R/PermuteMarginalModel.R

Defines functions PermuteMarginalModel

Documented in PermuteMarginalModel

#' PermuteMarginalModel -- This permutation function that will perform a wild bootstrap for a marginalmodel analysis and output the permutations to a text file.
#'
#' This function wraps all of the other functions in the MarginalModelCifti package. The output is a text file containing the permutation tests.
#' @param external_df A data frame comprising non-brain measures to model. Can be specified as a string to a csv file with appropriate headers.
#' @param concfile A character string denoting a single column text file that lists the dscalars in the same order as the external_df and wave frames.
#' @param structtype A character string denoting whether the map is volumetric ('volume'), surface-based ('surface'), a pconn ('pconn'), or a niiconn ('niiconn').
#' @param structfile A character string denoting the structural map file, used for cluster detection on surfaces only.
#' @param matlab_path A character string denoting the path to the matlab compiler. Please use v91.
#' @param surf_command A character string denoting the path to the SurfConnectivity command.
#' @param wave A data frame comprising the order of the waves (longitudinal measures) for each independent case.
#' @param notation A character string representing the model formula.
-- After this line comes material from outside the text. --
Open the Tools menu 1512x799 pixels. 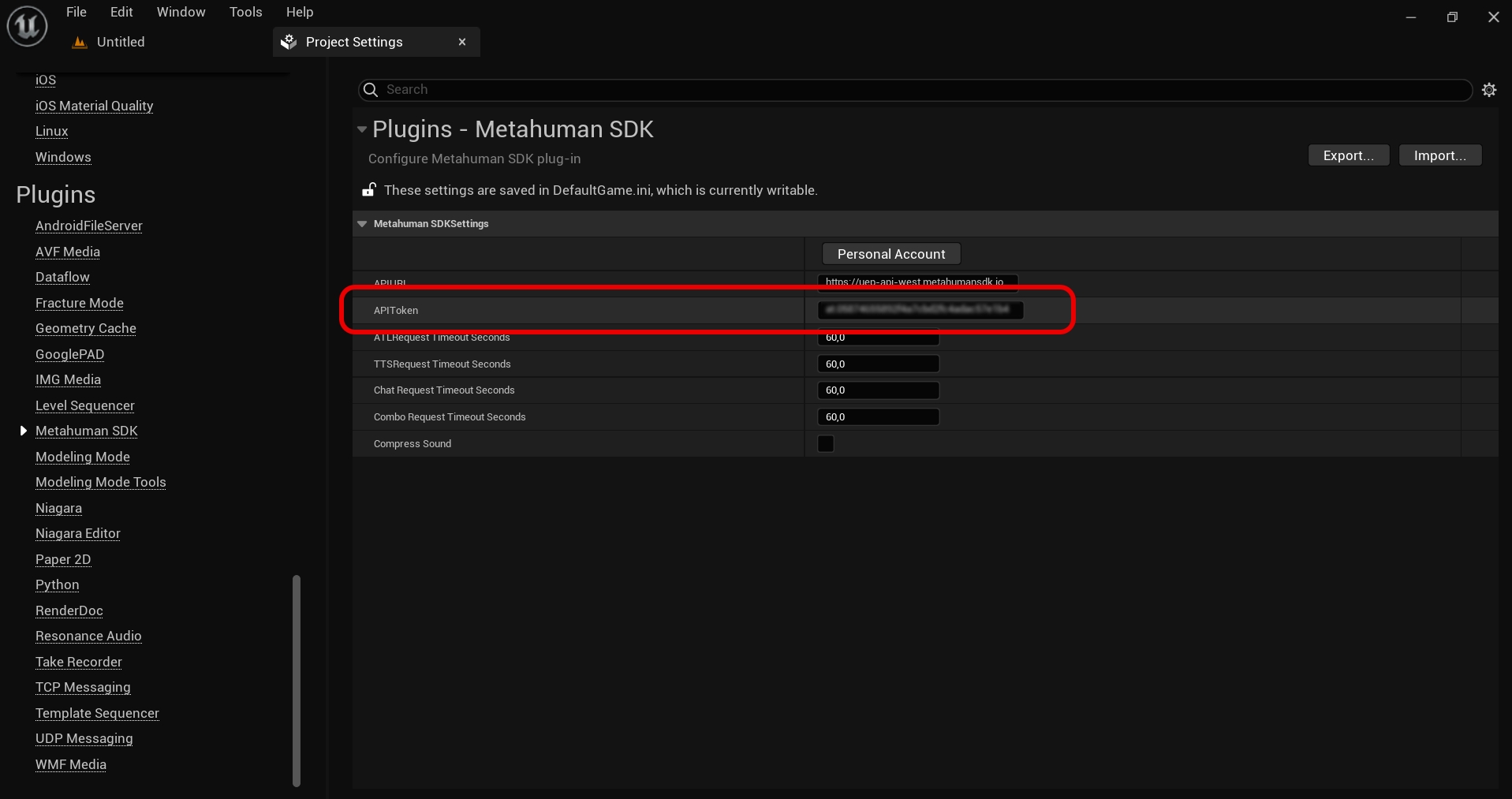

Uses Wilkinson notation.
#' @param zcor A matrix defining the correlation structure set by the user, can be used to specify custom dependencies (e.g. site or kinship matrices).
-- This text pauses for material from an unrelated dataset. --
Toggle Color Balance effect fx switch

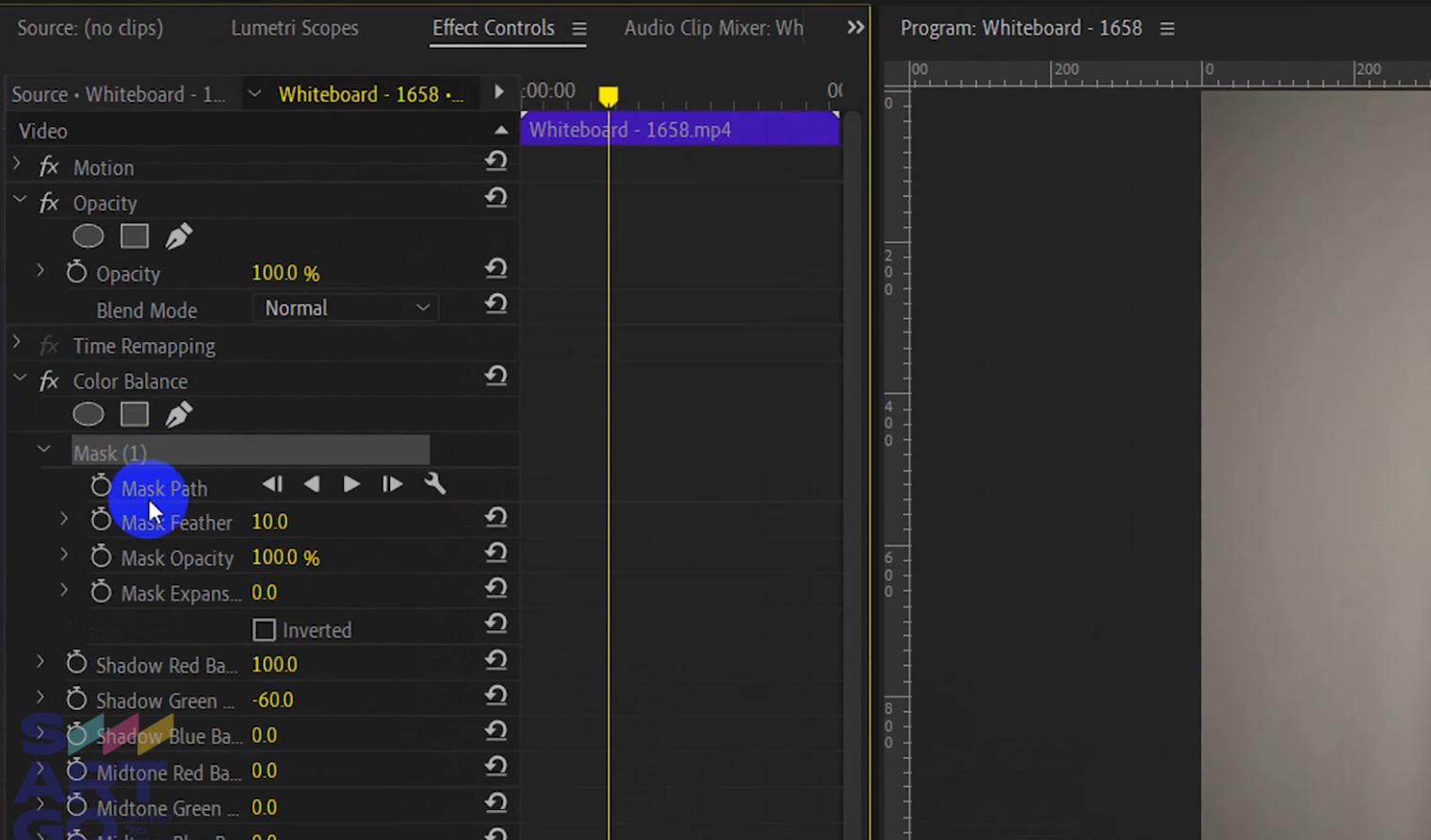[49, 381]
#' @param corstr A character string that defines the correlation structure in a predetermined way. "Independence" is recommend for most cases.
#' @param family_dist A character string denoting the assumed underlying distribution of all input data.
#' @param dist_type A character string denoting the distribution to use for the wild bootstrap.
#' @param z_thresh A numeric that represents the threshold for Z statistics when performing cluster detection.
#' @param nboot A numeric that represents the number of wild bootstraps to perform.
#' @param p_thresh A numeric that represents the p value threshold for assessing significance.
#' @param sigtype A character string denoting cluster ('cluster'),  point ('point'), or enrichment ('enrichment') comparisons.
#' @param id_subjects A character string denoting the column for the subject ID. Only needed when FastSwE is FALSE
#' @param output_directory A character string denoting the path to the output permutation tests
#' @param fastSWE A boolean that determine the sandwhich estimator approach. If set to FALSE, will use standard R package geeglm. If set to TRUE will use custom-built estimator using rfast.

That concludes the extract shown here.